[Data in this exercise — start]

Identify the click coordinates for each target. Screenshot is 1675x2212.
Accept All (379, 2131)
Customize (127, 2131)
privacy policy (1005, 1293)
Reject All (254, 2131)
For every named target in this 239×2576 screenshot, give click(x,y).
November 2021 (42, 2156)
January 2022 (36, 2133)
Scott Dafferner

[Data in this exercise — finish]

## Assignment
Which lines in the data above hold the string "click"? Return each of them.

## Exercise output
Identify the click coordinates for each target. Screenshot is 1675x2212.
For every named target in this 239×2576 screenshot, give click(x,y).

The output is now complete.